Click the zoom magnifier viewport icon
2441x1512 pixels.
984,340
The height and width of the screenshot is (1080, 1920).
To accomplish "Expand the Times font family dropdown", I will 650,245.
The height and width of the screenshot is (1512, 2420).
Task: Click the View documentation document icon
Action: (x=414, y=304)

▬▬▬▬▬▬▬▬▬▬

**Exercise brief:** With the line containing "2441x1512 pixels." as the start and the last line of the material above as the end, copy that run of lines exactly, both ends included, and nothing more.

**Answer to the exercise:**
2441x1512 pixels.
984,340
The height and width of the screenshot is (1080, 1920).
To accomplish "Expand the Times font family dropdown", I will 650,245.
The height and width of the screenshot is (1512, 2420).
Task: Click the View documentation document icon
Action: (x=414, y=304)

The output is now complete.